• Exercise requirements: Below, find the line containing "Filter by Draft status"; from there to the final line, print every line exactly and skip the pictures.

[Start of section]

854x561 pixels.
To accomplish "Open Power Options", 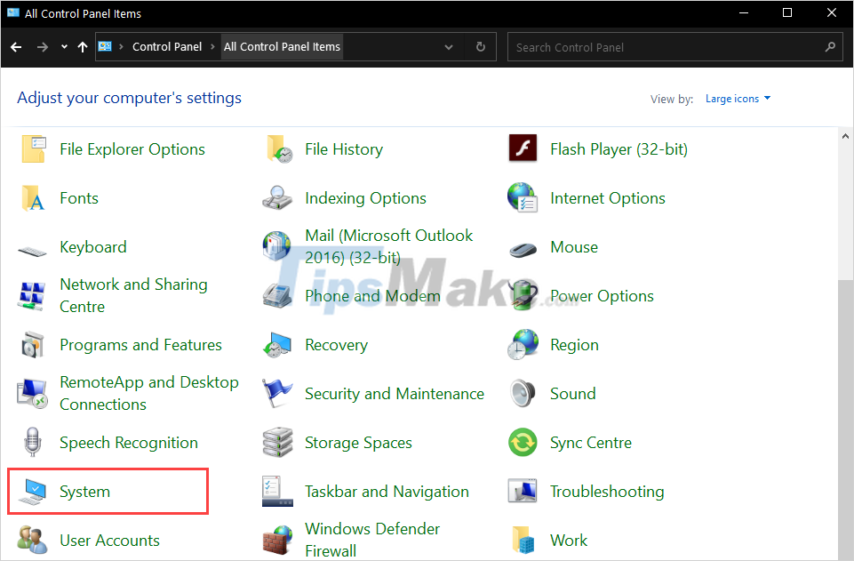I will pos(602,295).
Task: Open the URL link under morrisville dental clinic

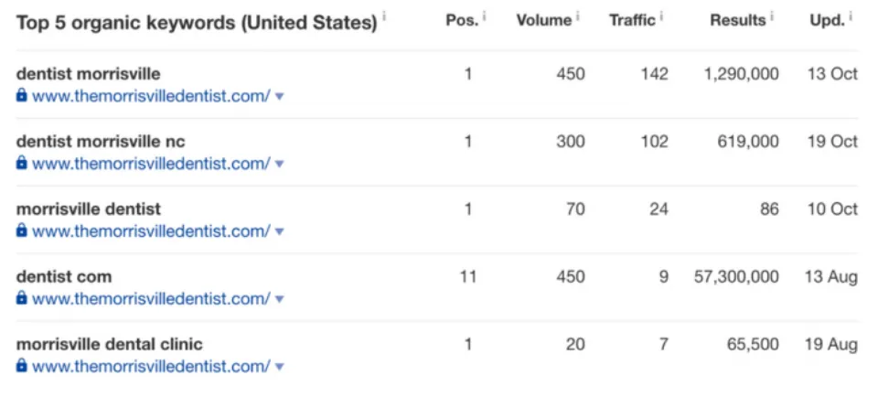Action: click(151, 367)
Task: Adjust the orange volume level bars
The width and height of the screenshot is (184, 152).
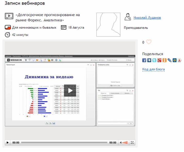Action: (x=125, y=142)
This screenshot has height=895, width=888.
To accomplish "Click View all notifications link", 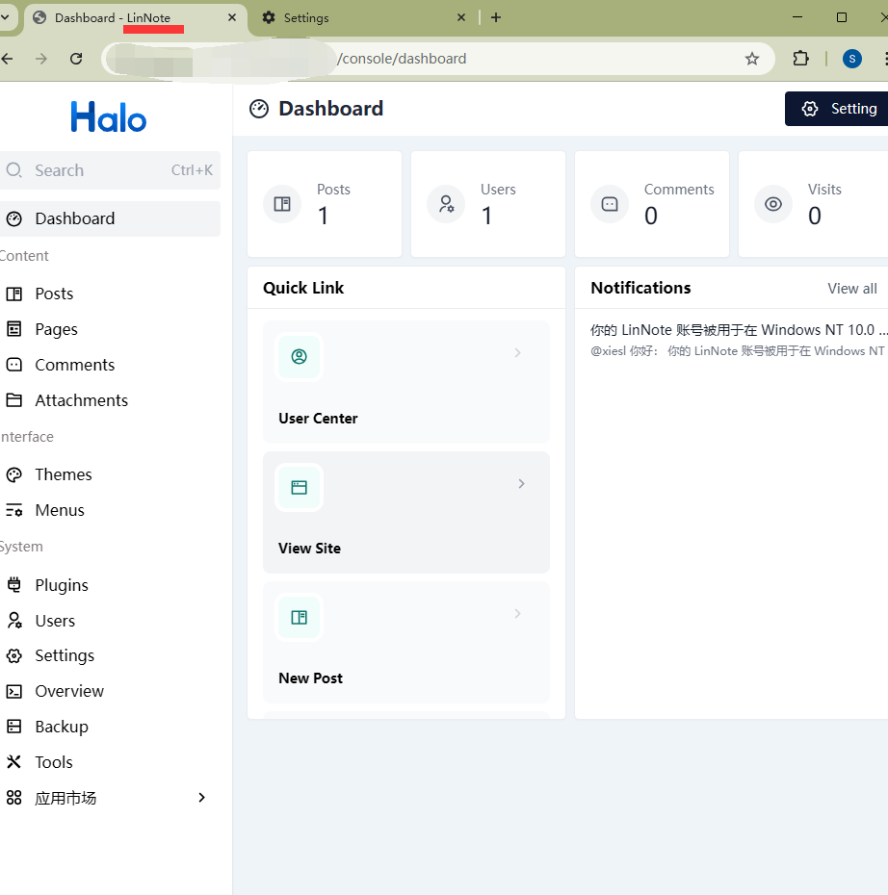I will (x=851, y=289).
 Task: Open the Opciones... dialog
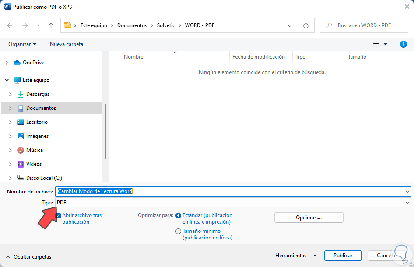pos(309,218)
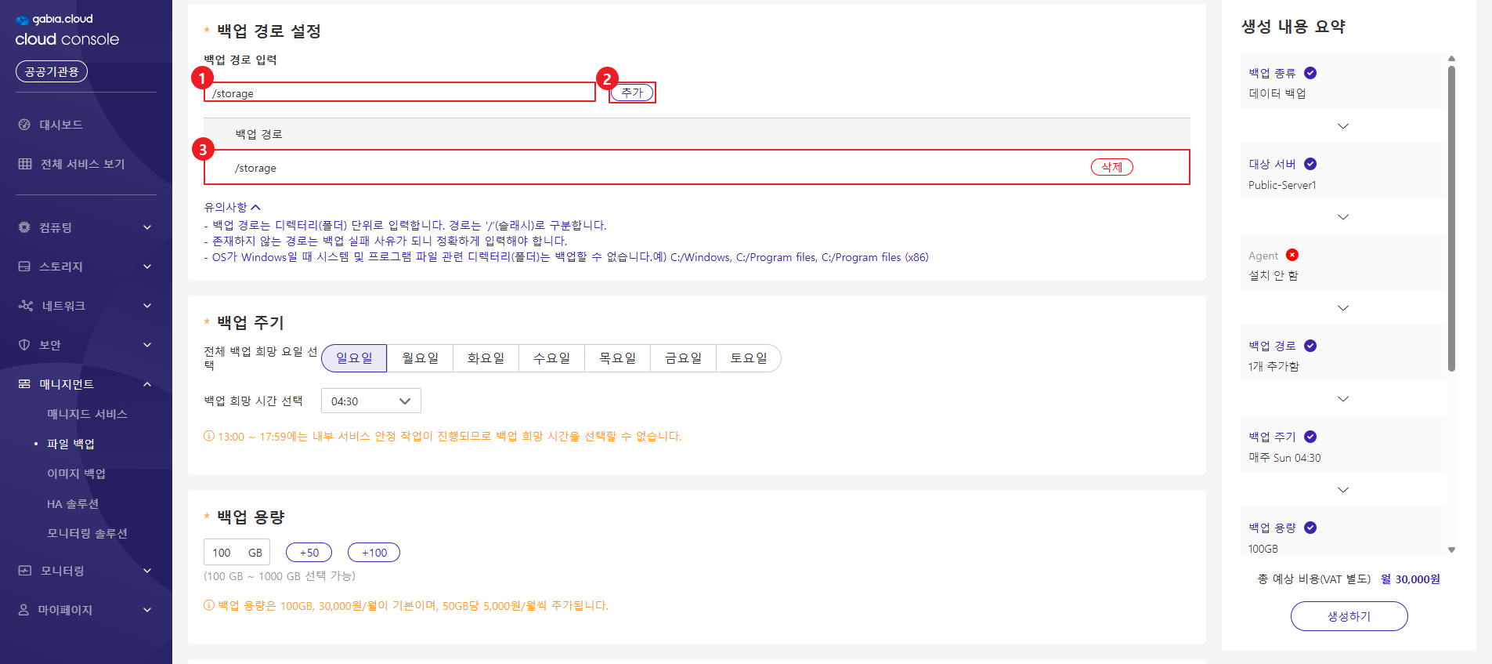Click the 컴퓨팅 chip icon in sidebar
This screenshot has width=1492, height=664.
[x=24, y=227]
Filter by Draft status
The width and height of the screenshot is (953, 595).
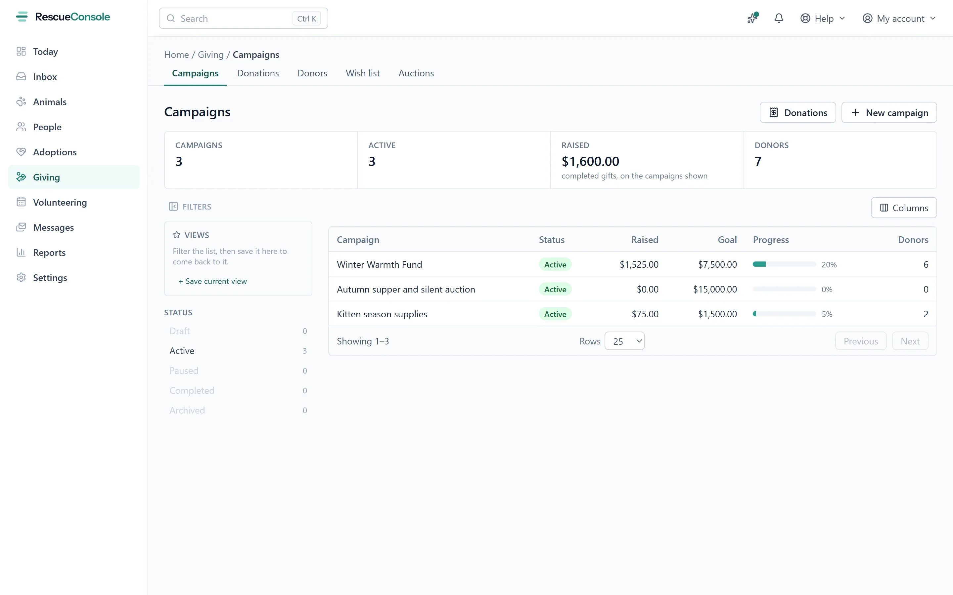[238, 331]
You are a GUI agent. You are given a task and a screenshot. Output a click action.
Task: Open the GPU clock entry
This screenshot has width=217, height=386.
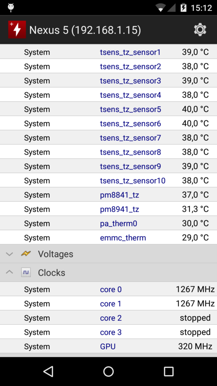(x=108, y=346)

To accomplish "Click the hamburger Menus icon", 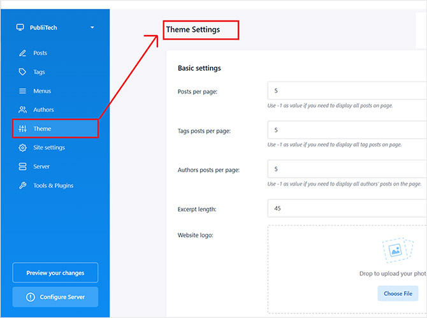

[End of section]

• Finished task:
Filter by Draft status
The width and height of the screenshot is (953, 595).
[238, 331]
You are a GUI agent. You are given a task and a screenshot. Output a click action.
Task: Open the GPU clock entry
This screenshot has width=217, height=386.
(x=108, y=346)

To accomplish "Click the hamburger Menus icon", 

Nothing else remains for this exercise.